Un amendement rédigé par ChatGPT pour alerter sur les risques de l’utilisation de l’Intelligence Artificielle dans les caméras de surveillance lors des JO de Paris 2024

Depuis quelques jours, un événement plutôt surprenant est en train de se dérouler à l’Assemblée Nationale française : les députés sont en train de débattre d’un amendement rédigé par… un robot conversationnel ! En effet, ChatGPT, l’IA développée par OpenAI, a rédigé presque intégralement un amendement qui a été proposé par Jean-Félix Acquaviva, un député de Haute-Corse, afin d’alerter sur les risques des nouvelles technologies, en particulier l’utilisation de caméras intelligentes de vidéosurveillance, autorisée par l’article 7 du projet de loi relatif aux Jeux Olympiques de Paris 2024.
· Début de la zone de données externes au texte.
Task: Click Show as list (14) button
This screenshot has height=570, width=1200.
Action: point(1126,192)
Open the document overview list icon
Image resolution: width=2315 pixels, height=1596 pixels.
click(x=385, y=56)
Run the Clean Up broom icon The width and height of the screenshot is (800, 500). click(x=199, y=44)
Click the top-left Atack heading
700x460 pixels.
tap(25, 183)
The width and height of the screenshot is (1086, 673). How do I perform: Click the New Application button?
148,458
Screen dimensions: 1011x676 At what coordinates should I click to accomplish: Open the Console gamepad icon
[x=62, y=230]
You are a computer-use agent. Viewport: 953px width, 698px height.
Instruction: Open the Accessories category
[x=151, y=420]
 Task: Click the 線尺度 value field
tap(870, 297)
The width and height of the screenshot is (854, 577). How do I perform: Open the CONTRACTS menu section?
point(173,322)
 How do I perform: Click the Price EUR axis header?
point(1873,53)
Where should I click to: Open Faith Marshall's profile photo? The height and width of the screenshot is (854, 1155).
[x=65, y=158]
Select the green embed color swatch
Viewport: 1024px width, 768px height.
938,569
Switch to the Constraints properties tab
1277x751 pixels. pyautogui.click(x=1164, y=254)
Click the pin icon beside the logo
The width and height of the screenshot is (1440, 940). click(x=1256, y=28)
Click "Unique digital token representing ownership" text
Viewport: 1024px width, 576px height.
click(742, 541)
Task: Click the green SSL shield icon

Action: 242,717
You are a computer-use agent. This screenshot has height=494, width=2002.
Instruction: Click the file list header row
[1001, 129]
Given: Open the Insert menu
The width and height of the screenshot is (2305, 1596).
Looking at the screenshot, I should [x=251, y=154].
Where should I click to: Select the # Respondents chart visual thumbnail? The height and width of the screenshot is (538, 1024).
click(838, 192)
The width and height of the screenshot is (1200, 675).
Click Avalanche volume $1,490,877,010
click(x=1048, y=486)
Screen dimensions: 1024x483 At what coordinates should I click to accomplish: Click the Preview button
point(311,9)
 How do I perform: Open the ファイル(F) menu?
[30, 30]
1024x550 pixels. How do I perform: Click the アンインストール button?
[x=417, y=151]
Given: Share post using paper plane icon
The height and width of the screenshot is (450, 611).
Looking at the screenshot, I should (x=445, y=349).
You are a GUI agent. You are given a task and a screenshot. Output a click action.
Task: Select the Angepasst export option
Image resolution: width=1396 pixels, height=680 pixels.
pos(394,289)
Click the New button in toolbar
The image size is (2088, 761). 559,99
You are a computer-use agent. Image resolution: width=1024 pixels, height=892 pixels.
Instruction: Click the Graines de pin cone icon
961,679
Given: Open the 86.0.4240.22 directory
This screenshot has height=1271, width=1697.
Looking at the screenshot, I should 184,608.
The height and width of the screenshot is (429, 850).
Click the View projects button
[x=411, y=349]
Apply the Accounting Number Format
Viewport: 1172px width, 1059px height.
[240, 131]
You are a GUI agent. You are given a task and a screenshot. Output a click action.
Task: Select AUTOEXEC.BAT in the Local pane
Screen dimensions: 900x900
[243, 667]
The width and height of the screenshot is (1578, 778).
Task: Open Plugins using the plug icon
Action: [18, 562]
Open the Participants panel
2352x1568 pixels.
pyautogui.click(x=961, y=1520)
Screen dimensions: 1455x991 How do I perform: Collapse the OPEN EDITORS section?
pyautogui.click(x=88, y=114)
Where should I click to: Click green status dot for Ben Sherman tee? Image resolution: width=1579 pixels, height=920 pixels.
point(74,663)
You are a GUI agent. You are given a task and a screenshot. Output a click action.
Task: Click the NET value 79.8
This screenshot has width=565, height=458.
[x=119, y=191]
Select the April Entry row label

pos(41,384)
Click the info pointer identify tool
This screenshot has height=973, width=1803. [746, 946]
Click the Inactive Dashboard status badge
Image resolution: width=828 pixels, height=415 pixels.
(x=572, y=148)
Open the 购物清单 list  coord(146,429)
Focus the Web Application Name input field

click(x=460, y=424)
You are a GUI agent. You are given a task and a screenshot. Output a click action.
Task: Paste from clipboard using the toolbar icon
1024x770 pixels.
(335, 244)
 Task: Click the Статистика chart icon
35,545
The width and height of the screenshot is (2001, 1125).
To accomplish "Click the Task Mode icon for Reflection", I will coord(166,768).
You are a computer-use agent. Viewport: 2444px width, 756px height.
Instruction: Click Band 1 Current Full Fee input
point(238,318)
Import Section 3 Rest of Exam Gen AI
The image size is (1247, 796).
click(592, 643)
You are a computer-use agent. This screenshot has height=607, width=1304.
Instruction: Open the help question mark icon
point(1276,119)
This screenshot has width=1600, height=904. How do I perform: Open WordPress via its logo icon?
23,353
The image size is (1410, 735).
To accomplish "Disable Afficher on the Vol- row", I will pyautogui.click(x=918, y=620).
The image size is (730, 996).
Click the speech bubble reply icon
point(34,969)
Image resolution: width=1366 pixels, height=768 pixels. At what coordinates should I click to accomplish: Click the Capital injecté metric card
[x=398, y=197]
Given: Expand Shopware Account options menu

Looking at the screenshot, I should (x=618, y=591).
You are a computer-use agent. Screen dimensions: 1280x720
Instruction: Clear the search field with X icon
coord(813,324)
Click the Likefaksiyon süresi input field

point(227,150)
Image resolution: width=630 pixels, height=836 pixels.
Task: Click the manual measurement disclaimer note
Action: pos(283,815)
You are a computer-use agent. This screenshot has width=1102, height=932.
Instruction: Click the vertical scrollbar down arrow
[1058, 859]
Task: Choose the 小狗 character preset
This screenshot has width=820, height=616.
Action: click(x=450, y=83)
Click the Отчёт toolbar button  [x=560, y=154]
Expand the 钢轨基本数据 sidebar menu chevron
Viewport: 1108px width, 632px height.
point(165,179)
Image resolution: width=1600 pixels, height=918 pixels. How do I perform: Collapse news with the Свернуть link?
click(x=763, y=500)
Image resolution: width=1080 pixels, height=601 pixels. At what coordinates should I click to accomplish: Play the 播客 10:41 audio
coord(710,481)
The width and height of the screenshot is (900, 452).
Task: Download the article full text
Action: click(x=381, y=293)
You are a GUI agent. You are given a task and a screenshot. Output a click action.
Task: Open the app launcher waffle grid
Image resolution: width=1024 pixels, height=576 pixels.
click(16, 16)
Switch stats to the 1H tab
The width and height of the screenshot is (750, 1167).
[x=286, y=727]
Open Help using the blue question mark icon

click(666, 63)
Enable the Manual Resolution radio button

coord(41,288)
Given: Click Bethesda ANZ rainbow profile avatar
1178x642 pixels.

L’IA a ainsi été sollicitée pour défendre les droits et libertés fondamentaux des personnes concernées par cette mesure qui inquiète de nombreuses associations et députés. Signé par vingt députés issus du groupe Libertés, indépendants, outre-mer et territoires (LIOT), cet amendement, qui est le tout premier texte rédigé par une IA à avoir franchi l’hémicycle de l’Assemblée Nationale, réclame une transparence adéquate quant aux traitements algorithmiques mis en place, afin que les personnes concernées puissent exercer leurs droits et demander une intervention humaine en cas de doute raisonnable sur la pertinence ou l’exactitude de la décision prise.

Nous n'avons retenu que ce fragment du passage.